=== WHAT THIS TASK INVOLVES ===
Reproduce the records precisely. Every line should be included.

=== EXTRACTED INFORMATION ===
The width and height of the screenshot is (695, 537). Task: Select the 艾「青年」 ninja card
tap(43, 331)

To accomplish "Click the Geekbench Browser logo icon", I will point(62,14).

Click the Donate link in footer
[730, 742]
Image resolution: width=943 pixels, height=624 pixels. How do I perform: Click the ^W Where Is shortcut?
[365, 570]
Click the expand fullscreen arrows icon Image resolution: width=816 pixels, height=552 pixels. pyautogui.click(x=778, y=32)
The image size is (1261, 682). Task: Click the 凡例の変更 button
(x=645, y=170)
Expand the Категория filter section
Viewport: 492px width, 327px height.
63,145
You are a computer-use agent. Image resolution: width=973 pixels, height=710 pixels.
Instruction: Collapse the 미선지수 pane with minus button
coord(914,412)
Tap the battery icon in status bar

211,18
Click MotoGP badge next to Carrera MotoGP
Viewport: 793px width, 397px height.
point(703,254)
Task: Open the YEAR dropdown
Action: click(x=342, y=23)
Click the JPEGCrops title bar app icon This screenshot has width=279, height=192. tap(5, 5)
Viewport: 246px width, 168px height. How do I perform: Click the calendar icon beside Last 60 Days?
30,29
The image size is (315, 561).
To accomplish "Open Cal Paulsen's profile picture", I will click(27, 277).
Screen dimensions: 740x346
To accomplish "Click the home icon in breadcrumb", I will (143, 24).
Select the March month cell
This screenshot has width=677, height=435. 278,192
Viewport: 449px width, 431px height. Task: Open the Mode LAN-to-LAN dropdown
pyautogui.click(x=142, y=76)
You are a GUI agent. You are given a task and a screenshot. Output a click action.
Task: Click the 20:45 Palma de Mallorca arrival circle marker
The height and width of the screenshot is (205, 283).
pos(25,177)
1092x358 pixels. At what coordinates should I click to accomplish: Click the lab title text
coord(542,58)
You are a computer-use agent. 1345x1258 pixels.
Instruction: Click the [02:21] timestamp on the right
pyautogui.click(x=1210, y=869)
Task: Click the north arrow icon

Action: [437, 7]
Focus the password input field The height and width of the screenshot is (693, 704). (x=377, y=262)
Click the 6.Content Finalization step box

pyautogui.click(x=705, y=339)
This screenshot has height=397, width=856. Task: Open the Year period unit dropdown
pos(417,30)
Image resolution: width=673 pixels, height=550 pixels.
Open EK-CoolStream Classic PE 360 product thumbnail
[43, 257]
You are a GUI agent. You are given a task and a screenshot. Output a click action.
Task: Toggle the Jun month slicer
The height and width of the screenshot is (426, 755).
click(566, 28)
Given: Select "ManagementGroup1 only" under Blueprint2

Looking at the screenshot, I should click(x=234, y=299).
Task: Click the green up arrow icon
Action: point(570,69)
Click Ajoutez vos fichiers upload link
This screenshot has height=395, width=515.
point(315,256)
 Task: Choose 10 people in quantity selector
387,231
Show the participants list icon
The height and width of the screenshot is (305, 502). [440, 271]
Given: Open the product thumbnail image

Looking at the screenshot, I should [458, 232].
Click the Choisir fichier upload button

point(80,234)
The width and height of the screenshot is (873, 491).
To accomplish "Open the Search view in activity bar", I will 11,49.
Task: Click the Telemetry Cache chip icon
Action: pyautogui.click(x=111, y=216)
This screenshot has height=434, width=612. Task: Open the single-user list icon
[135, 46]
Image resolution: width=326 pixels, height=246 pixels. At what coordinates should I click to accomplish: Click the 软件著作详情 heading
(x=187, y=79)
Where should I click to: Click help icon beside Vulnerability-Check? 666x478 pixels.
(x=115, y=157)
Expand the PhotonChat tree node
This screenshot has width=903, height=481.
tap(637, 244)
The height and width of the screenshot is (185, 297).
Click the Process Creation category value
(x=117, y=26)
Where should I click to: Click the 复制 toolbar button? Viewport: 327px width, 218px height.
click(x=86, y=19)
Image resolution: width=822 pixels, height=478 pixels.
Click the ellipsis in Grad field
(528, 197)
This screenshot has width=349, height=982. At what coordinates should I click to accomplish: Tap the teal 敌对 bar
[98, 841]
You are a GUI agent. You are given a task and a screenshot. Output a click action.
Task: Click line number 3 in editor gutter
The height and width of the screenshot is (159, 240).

=== RESPONSE TO THIS EXERCISE ===
The width and height of the screenshot is (695, 537). Task: Select the 艾「青年」 ninja card
tap(43, 331)

To accomplish "Click the Geekbench Browser logo icon", I will point(62,14).

Click the Donate link in footer
[730, 742]
Image resolution: width=943 pixels, height=624 pixels. How do I perform: Click the ^W Where Is shortcut?
[365, 570]
Click the expand fullscreen arrows icon Image resolution: width=816 pixels, height=552 pixels. pyautogui.click(x=778, y=32)
The image size is (1261, 682). Task: Click the 凡例の変更 button
(x=645, y=170)
Expand the Категория filter section
Viewport: 492px width, 327px height.
63,145
You are a computer-use agent. Image resolution: width=973 pixels, height=710 pixels.
Instruction: Collapse the 미선지수 pane with minus button
coord(914,412)
Tap the battery icon in status bar

211,18
Click MotoGP badge next to Carrera MotoGP
Viewport: 793px width, 397px height.
point(703,254)
Task: Open the YEAR dropdown
Action: click(x=342, y=23)
Click the JPEGCrops title bar app icon This screenshot has width=279, height=192. tap(5, 5)
Viewport: 246px width, 168px height. How do I perform: Click the calendar icon beside Last 60 Days?
30,29
The image size is (315, 561).
To accomplish "Open Cal Paulsen's profile picture", I will click(27, 277).
Screen dimensions: 740x346
To accomplish "Click the home icon in breadcrumb", I will (143, 24).
Select the March month cell
This screenshot has width=677, height=435. 278,192
Viewport: 449px width, 431px height. Task: Open the Mode LAN-to-LAN dropdown
pyautogui.click(x=142, y=76)
You are a GUI agent. You are given a task and a screenshot. Output a click action.
Task: Click the 20:45 Palma de Mallorca arrival circle marker
The height and width of the screenshot is (205, 283).
pos(25,177)
1092x358 pixels. At what coordinates should I click to accomplish: Click the lab title text
coord(542,58)
You are a computer-use agent. 1345x1258 pixels.
Instruction: Click the [02:21] timestamp on the right
pyautogui.click(x=1210, y=869)
Task: Click the north arrow icon

Action: [437, 7]
Focus the password input field The height and width of the screenshot is (693, 704). (x=377, y=262)
Click the 6.Content Finalization step box

pyautogui.click(x=705, y=339)
This screenshot has height=397, width=856. Task: Open the Year period unit dropdown
pos(417,30)
Image resolution: width=673 pixels, height=550 pixels.
Open EK-CoolStream Classic PE 360 product thumbnail
[43, 257]
You are a GUI agent. You are given a task and a screenshot. Output a click action.
Task: Toggle the Jun month slicer
The height and width of the screenshot is (426, 755).
click(566, 28)
Given: Select "ManagementGroup1 only" under Blueprint2

Looking at the screenshot, I should click(x=234, y=299).
Task: Click the green up arrow icon
Action: point(570,69)
Click Ajoutez vos fichiers upload link
This screenshot has height=395, width=515.
point(315,256)
 Task: Choose 10 people in quantity selector
387,231
Show the participants list icon
The height and width of the screenshot is (305, 502). [440, 271]
Given: Open the product thumbnail image

Looking at the screenshot, I should [458, 232].
Click the Choisir fichier upload button

point(80,234)
The width and height of the screenshot is (873, 491).
To accomplish "Open the Search view in activity bar", I will 11,49.
Task: Click the Telemetry Cache chip icon
Action: pyautogui.click(x=111, y=216)
This screenshot has height=434, width=612. Task: Open the single-user list icon
[135, 46]
Image resolution: width=326 pixels, height=246 pixels. At what coordinates should I click to accomplish: Click the 软件著作详情 heading
(x=187, y=79)
Where should I click to: Click help icon beside Vulnerability-Check? 666x478 pixels.
(x=115, y=157)
Expand the PhotonChat tree node
This screenshot has width=903, height=481.
tap(637, 244)
The height and width of the screenshot is (185, 297).
Click the Process Creation category value
(x=117, y=26)
Where should I click to: Click the 复制 toolbar button? Viewport: 327px width, 218px height.
click(x=86, y=19)
Image resolution: width=822 pixels, height=478 pixels.
Click the ellipsis in Grad field
(528, 197)
This screenshot has width=349, height=982. At what coordinates should I click to accomplish: Tap the teal 敌对 bar
[98, 841]
You are a GUI agent. You are given a task and a screenshot. Output a click action.
Task: Click line number 3 in editor gutter
The height and width of the screenshot is (159, 240).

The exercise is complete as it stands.